The model was smoking, remember, which apparently is enough to open the floodgates to the moral outrage - not to mention unabashed misogyny - that is not only the preserve of this title, but proliferates like the aforementioned mould elsewhere too.

"What a shower of wretched cretins, praising this playground act of filter-tipped anarchy," Moir continued, neatly annihilating some of the main protagonists of an industry that, for all its shortcomings, employs more women in significant positions of power than many others put together.

As far as I am aware - and I was one of the cretins in attendance - the applause was typical of the end of any fashion show and not aimed specifically at Moss.

Whatever, the way it's somehow fine to target women such as Moss; to accuse them of everything from being ugly to smelling bad, if you please, and to masquerade as an upstanding member of the sisterhood in so doing, is nothing short of mystifying.

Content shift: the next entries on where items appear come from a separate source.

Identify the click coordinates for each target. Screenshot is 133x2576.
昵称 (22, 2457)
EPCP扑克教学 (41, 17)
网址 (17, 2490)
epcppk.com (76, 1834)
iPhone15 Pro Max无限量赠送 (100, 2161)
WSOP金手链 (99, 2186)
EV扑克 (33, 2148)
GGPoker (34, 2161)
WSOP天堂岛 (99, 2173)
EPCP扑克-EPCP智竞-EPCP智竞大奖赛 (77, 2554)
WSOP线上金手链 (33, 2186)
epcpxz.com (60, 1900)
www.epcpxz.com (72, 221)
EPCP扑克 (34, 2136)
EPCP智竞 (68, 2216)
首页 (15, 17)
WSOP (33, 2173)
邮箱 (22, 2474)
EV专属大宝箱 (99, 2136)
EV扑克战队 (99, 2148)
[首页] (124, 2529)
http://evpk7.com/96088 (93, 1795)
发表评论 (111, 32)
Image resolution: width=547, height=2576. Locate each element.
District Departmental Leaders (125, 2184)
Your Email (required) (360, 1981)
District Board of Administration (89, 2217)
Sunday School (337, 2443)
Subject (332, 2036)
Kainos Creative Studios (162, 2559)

Perhaps the reason why any vitriol passes as somehow acceptable is that it springs from our perception of what is and isn't deemed "real" - as in, wouldn't it be good to see more "real" women in fashion shoots? So what is a model, exactly? A hologram?

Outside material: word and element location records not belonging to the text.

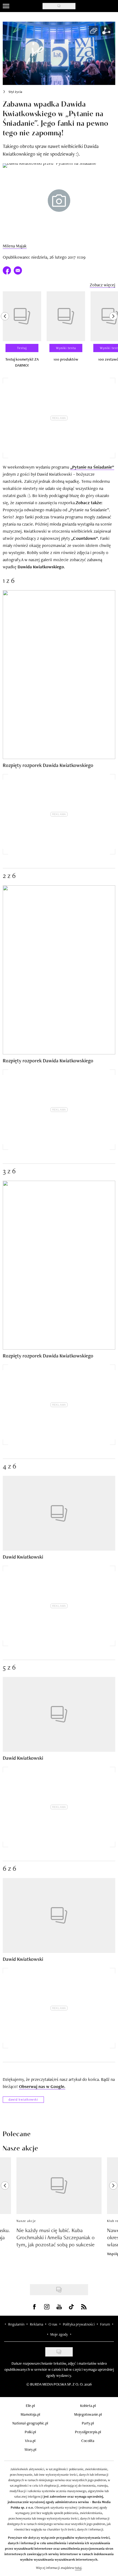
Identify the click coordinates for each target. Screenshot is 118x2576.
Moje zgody (59, 2334)
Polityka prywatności (79, 2324)
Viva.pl (30, 2440)
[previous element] (5, 332)
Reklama (36, 2324)
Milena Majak (15, 246)
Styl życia (15, 92)
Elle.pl (30, 2405)
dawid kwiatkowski (23, 2099)
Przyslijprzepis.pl (88, 2431)
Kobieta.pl (88, 2405)
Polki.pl (30, 2431)
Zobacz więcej (102, 285)
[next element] (113, 332)
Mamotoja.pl (30, 2414)
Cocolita (87, 2440)
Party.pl (88, 2423)
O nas (53, 2324)
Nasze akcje (26, 2221)
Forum (105, 2324)
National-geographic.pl (30, 2423)
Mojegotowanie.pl (88, 2414)
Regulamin (16, 2324)
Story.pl (30, 2449)
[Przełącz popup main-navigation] (6, 6)
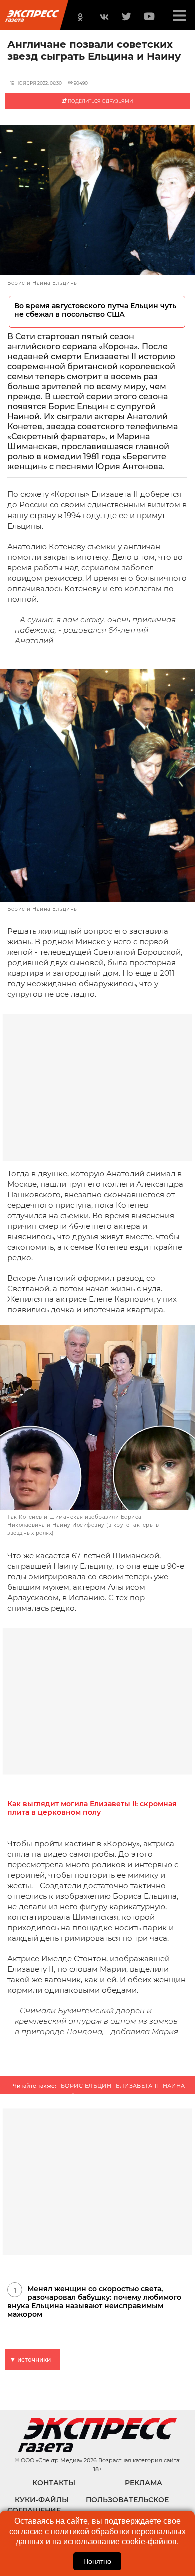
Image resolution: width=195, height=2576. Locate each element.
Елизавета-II (137, 2085)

It is difficult, given a world with more than its share of far more pernicious targets, to understand quite why Moss and her ilk attract such negative attention.

Look at it another way. Isn't it good to see her - and her supermodel sisters Naomi Campbell and Amber Valletta - back on the catwalk? Their longevity is remarkable, after all. Like sportsmen, models have a very brief and intense working life: not so these three who, through sheer good management and determination, are among the exceptions that prove the rule.

They may be flawed, but attacking them for their age is nothing short of abhorrent. The politics of envy, perhaps?

And that is big in playgrounds, too.